23/10/2025 TranSpread

The researchers demonstrated that NIR spectroscopy, when paired with advanced chemometric modeling, can classify resistant and susceptible trees with up to 69% accuracy—even before symptoms appear.

Loblolly pine is the most widely planted timber species in the U.S., producing nearly 60% of the nation’s wood supply. However, its productivity is continually threatened by Cronartium quercuum f. sp. fusiforme, the fungus responsible for fusiform rust. This pathogen alternates between oaks and pines in its complex life cycle, infecting young trees and forming galls that deform stems, reduce wood quality, and often lead to mortality. While deploying genetically resistant families has curbed the disease, visual phenotyping remains subjective. Subtle symptoms may be missed, and environmental variability often obscures true resistance. These limitations underscore the need for objective, field-deployable tools to evaluate disease resistance in tree breeding programs. Based on these challenges, researchers explored whether vibrational spectroscopy could non-destructively identify resistance traits in asymptomatic trees.

A study (DOI: 10.1016/j.plaphe.2025.100066) published in Plant Phenomics on 6 June 2025 by Simone Lim-Hing’s team, University of Georgia, provides tree breeders with a powerful, non-destructive tool for improving disease resistance screening and advancing precision forestry.

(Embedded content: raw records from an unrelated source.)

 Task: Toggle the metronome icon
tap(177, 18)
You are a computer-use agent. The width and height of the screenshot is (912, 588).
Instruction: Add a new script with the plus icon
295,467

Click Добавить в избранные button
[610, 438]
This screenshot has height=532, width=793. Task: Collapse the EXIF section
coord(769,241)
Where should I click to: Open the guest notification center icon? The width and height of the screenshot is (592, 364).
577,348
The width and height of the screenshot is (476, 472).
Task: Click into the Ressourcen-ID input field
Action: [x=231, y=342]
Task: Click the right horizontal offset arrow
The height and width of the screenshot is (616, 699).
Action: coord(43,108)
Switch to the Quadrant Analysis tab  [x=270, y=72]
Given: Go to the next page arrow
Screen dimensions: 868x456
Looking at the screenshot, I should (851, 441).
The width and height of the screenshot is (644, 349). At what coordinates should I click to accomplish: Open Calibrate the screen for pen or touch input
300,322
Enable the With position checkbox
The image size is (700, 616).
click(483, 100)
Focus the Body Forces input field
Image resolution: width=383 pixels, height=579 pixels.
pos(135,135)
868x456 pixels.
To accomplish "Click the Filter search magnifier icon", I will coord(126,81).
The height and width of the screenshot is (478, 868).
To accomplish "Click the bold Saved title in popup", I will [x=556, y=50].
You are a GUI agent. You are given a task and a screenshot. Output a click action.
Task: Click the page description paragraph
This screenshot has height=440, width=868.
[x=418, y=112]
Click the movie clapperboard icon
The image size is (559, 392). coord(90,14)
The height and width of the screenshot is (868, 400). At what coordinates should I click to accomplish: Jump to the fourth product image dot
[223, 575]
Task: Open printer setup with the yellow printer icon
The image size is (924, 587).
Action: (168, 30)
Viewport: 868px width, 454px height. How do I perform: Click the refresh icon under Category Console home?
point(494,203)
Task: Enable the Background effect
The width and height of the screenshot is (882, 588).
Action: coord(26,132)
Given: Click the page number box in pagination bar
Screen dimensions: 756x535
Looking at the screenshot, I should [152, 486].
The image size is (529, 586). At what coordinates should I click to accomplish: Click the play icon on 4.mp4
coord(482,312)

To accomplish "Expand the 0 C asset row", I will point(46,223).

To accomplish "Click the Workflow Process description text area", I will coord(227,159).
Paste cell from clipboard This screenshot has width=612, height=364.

In this study, researchers applied two vibrational spectroscopy-based methods—near-infrared (NIR) and Fourier-transformed mid-infrared (FT-IR) spectroscopy—to evaluate loblolly pine (Pinus taeda L.) resistance to fusiform rust. Phloem and needle samples were collected from 34 pine families across eight test sites in Alabama, Florida, and Georgia, and analyzed using a handheld NIR spectrometer and a benchtop FT-IR device. Chemometric and machine learning approaches, including support vector machines (SVM) and sparse partial least squares discriminant analysis (sPLS-DA), were used to classify trees as resistant or susceptible based on their spectral profiles. The NIR analysis involved 275 samples, while the FT-IR analysis included 234 phloem samples after processing losses. Non-metric multidimensional scaling (NMDS) and PERMANOVA tests revealed that site effects strongly influenced spectral variation, but resistance classes were not clearly separated. Despite this, models built from NIR spectra achieved higher predictive accuracy than those based on FT-IR data. The best-performing NIR model, using data from the 30 most resistant and 30 most susceptible trees, achieved 81.5% training accuracy and 68.7% testing accuracy, whereas FT-IR models reached up to 65% testing accuracy. Both modeling approaches showed reduced performance when intermediate phenotypes were included. Phloem tissue consistently provided better discrimination than needle tissue, highlighting its closer link to disease defense mechanisms. Several recurring spectral bands—5678, 5800, 5814, 5827, 5841, and 6222 cm⁻¹—were identified as key indicators of resistance-associated chemistry. Overall, the study demonstrates that NIR spectroscopy offers a reliable, non-destructive, and field-deployable tool for early detection of disease resistance, providing tree breeders with an efficient method to enhance selection accuracy and reduce the costs and errors associated with traditional visual phenotyping.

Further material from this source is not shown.